Activity: Give the material from the line containing "At what (x,y)" through the line containing "This screenshot has height=588, width=1200." as a Markdown table with columns Nr and Line, numbering each line and skipping blank lines. Leave the pictures out.

Provided data:
---
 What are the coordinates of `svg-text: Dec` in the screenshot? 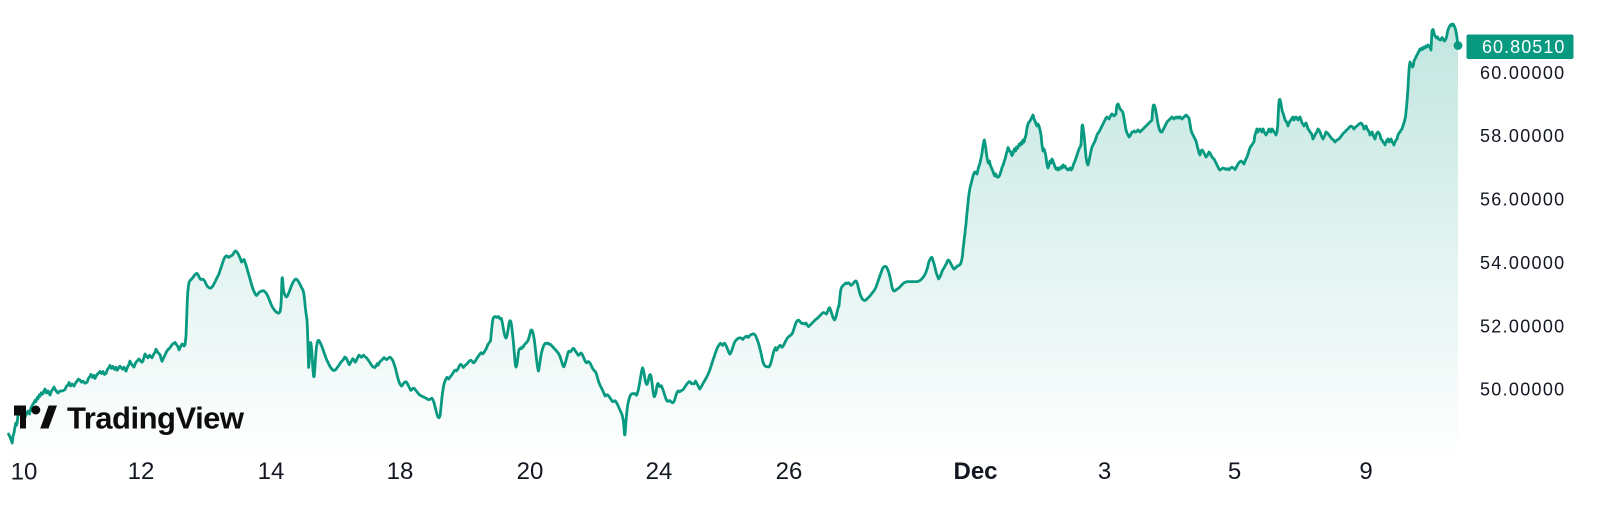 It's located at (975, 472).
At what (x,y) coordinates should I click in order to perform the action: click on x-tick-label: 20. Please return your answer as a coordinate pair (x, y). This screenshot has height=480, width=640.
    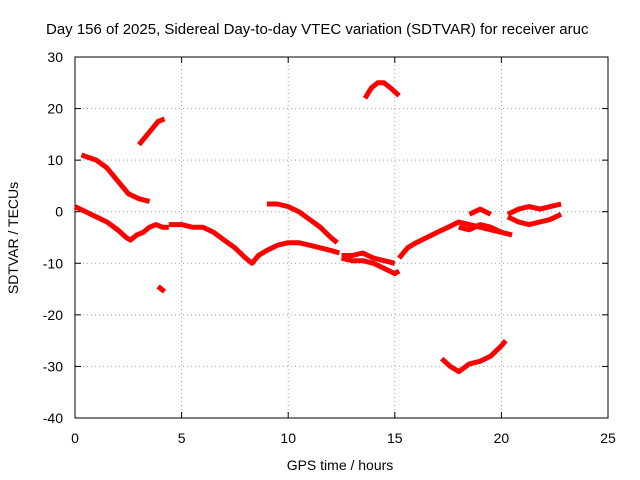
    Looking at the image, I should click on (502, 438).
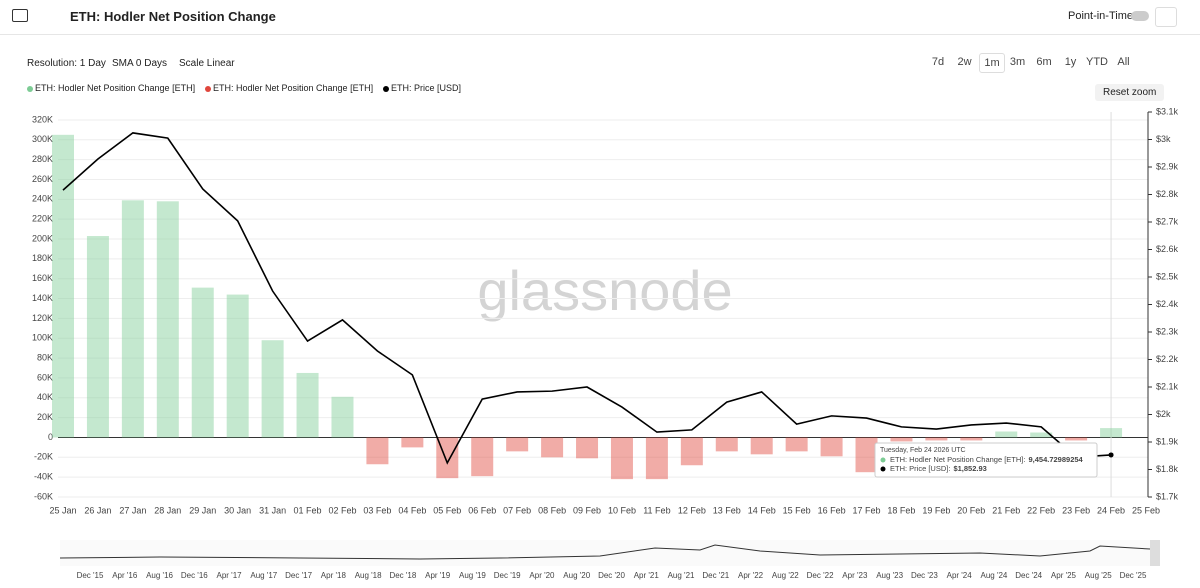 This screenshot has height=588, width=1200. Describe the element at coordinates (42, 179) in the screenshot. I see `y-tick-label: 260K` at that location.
---
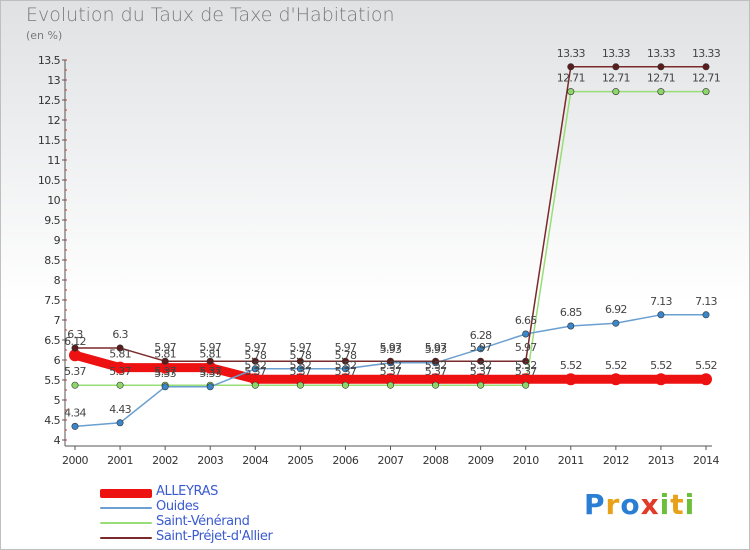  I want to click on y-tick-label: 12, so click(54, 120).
---
Finished task:
| Nr | Line |
|---|---|
| 1 | At what (x,y) coordinates should I click in order to perform the action: click on x-tick-label: 20. Please return your answer as a coordinate pair (x, y). This screenshot has height=480, width=640. |
| 2 |     Looking at the image, I should click on (502, 438). |
| 3 |  This screenshot has height=588, width=1200. Describe the element at coordinates (42, 179) in the screenshot. I see `y-tick-label: 260K` at that location. |